In this case, the IV estimator doesn’t converge to any economically meaningful quantity. Suppose for example that every person in the population experiences a positive causal effect of treatment ($\beta_i > 0 \> \forall i$).  Then we would hope that our estimator at least converges to something positive, but we could instead get a negative estimate, even asymptotically, if either there are more compliers than hipsters in the population ($\pi_C - \pi_H>0$) but hipsters have big enough average causal effects such that the numerator is negative, or if the numerator is positive but there are more hipsters than compliers in the population such that the denominator is negative. Notice this is so despite the fact that by assumption the instrument is uncorrelated with the error term $u$ and affects the treatment $D$, that is, conventional textbook assumptions are satisfied.
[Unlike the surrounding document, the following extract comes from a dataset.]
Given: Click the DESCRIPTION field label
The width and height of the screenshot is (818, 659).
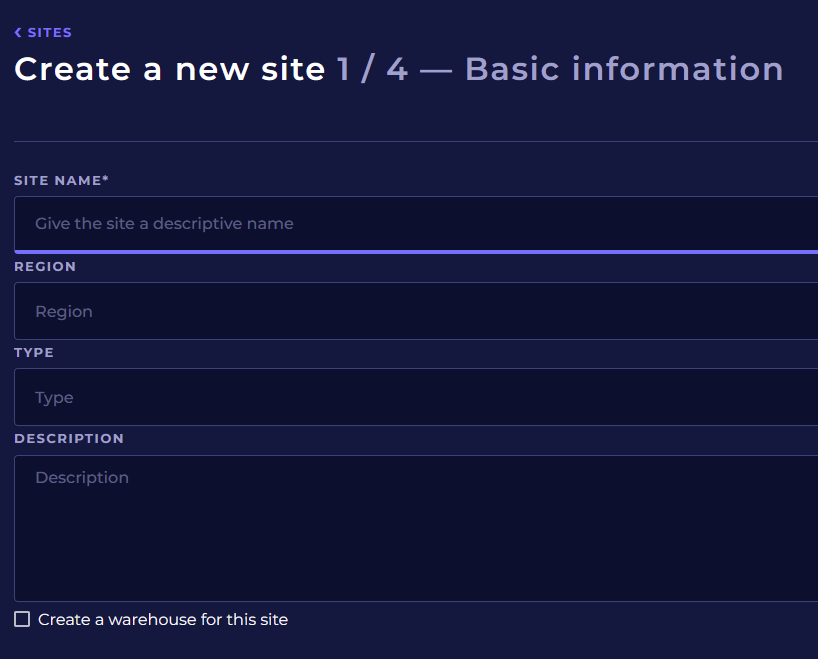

But, if there are no hipsters ($\pi_H=0$), then the estimator converges to

$$\beta_{IV} = \frac{ \pi_C E( \beta_i | C ) }{ \pi_C } = E(\beta_i | C),$$

the average causal effect of treatment among compliers. This is the “local average treatment effect” for this particular instrument for this population: it’s not the average effect among the entire population and it’s not the average effect of college among those who actually go to college, it’s an average “local” to people whose behavior changes when the instrument changes, here, among people who only go to college if they’re offered five grand to do so.  People whose college decisions aren’t affected by whether they are offered nothing or $5,000 don’t appear at all in our estimate, because this experiment reveals no information about the causal effect of college for those people, and we need to assume away the presence of irritating hipsters whose presence who render our estimate essentially meaningless. A different experiment that also satisfies all the textbook assumptions for instrumental variables will generally recover a different LATE. Suppose the government had randomly offered nothing or$10,000 rather than $5,000 as an inducement to go to college. Even assuming we are not plagued by the presence of hipsters, the set of people who are compliers now differs from that in the original experiment, because someone who will only go to college for any offer between$5,000 and \$10,000 are now compliers but were formerly never-takers.  Since those folks will generally have different effects of going to college than the former set of compliers, we get, even asymptotically, different estimates of the “the” effect of going to college on wages, even though both instruments are by assumption valid.